Think about it for a second: language is filled with some magnificent two-word phrases.

School’s out.
Let’s eat!
Free golf.
Fried chicken.
Hear a certain one of those and we all light up like July Fourth (another feel-good two-word phrase, and one unique to America).
But it’s the opinion in this bureau that there’s a single word that beats them all.
“Home.”
Gots to be my favorite of all the words. Sort of the Muhammad Ali, Michael Jordan, Serena Williams, Tom Brady and Hank Aaron of confabulations, (a funny word for words).
With “home” being a theme of this July issue, it’s a fair excuse to reflect on just what that is to each of us. How home shaped us. Some of us couldn’t wait to get away from home, some of us were scared when we did, and some of us have gone back and found it could never be the same. Nobody’s fault: it’s just the mysterious way time works.
Home is a multi-leveled dynamic all its own.
How many songs and books and poems have been written about home?
“I’ll be home for Christmas.”
“Don’t it make you want to go home…”
“Bring it on home to me …”
“Homeward bound …”
And a hat tip to country folk like Loretta Lynn (“Don’t come home a-drinkin’ with lovin’ on your mind …”), Porter Wagoner (Green, Green Grass of Home), Dolly (My Tennessee Mountain Home”), and Bobby Bare, who lamented from Detroit City, “I wanna go home.”

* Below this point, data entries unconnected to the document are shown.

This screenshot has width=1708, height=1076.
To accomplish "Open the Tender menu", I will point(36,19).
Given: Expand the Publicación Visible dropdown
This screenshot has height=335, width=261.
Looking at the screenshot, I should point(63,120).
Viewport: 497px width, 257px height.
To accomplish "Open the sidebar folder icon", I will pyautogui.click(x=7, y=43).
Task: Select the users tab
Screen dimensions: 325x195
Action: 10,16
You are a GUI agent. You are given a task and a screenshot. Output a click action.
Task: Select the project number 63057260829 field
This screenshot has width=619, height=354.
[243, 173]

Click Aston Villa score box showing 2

Some of us see the grass greener in our neighbor’s yard, while never thinking that we have the option to paint our own grass. America, celebrating another birthday on this Fourth of July, takes a lot of hits, and goodness knows we’ve brought a lot of it upon ourselves. But I love it, warts and all. And wouldn’t you rather start cleaning up here, painting the grass here, instead of anyplace else on earth? We’ve got a pretty good head start, what with the fruited plain and spacious skies from sea to shining sea — if only common sense and elbow grease would come back into style.
Home is what we make it.
I’m thinking of how many people must have this cross stitched and framed on a kitchen wall: “Home Sweet Home.”

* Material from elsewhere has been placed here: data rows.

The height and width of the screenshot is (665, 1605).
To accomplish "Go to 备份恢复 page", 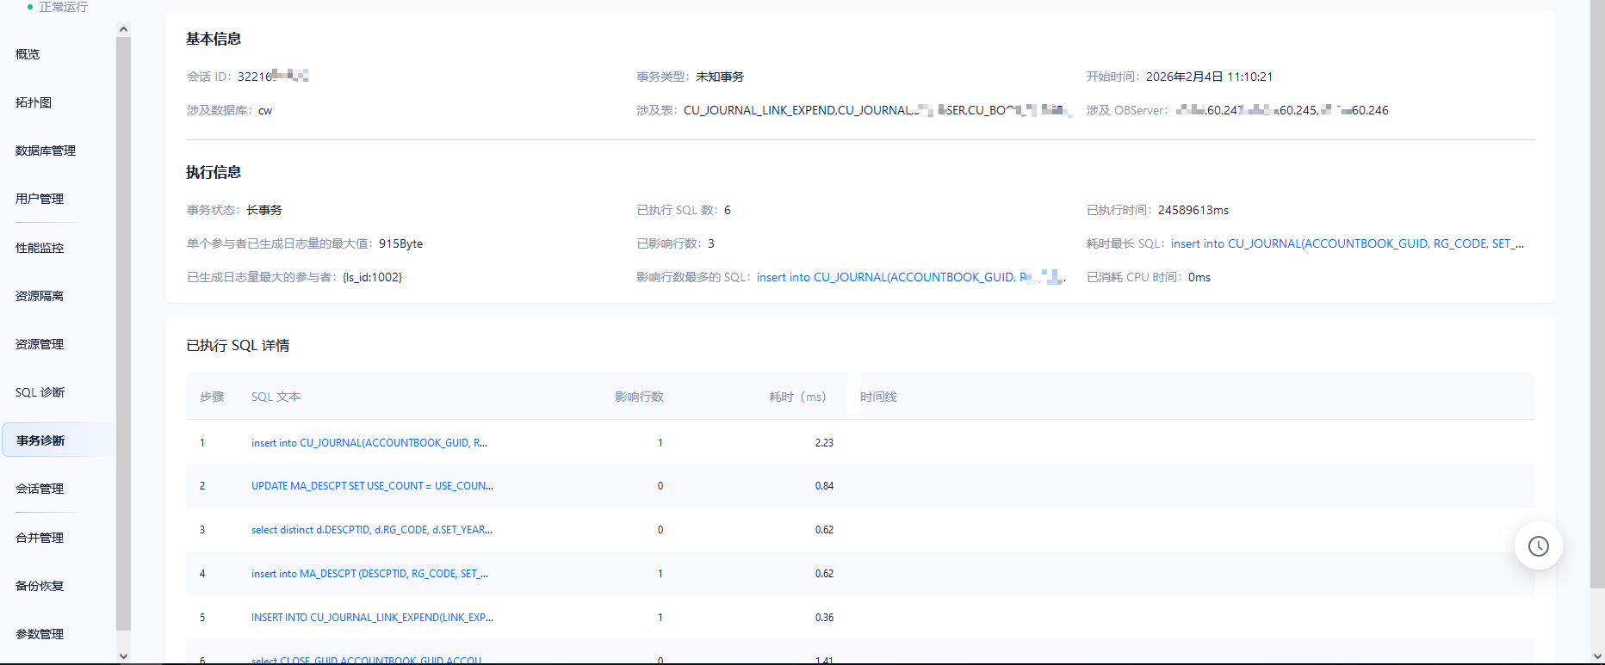I will tap(40, 586).
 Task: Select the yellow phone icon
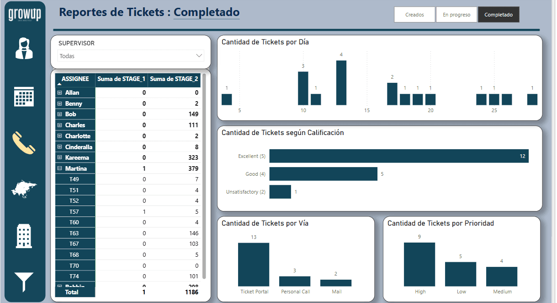[25, 143]
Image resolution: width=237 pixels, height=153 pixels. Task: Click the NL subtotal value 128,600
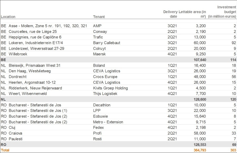point(199,99)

But … not everyone grew up safe with a tire swing and a dog and a bike. They had to leave home to find home. Any of us can buy a house and a lot of stuff to put in it. But only things that are free can make it a home.
What about your home away from home? For some, it’s holding a needle and thread or holding a baby or holding the attention of a class filled with students. For others, home is on a tractor or on a stage or in a cockpit or in a press box. It’s the realization of being grown but still feeling as secure as you did in the womb, a conscious knowing that where you are is why you were born.
If you’re really lucky, you know home when you find it, when you feel it. Dorothy went all the way to Oz before she realized her heart’s desire was in her own back yard. George Bailey had to “die” and lose home before finding out his drafty house when filled with friends made him the richest man in town.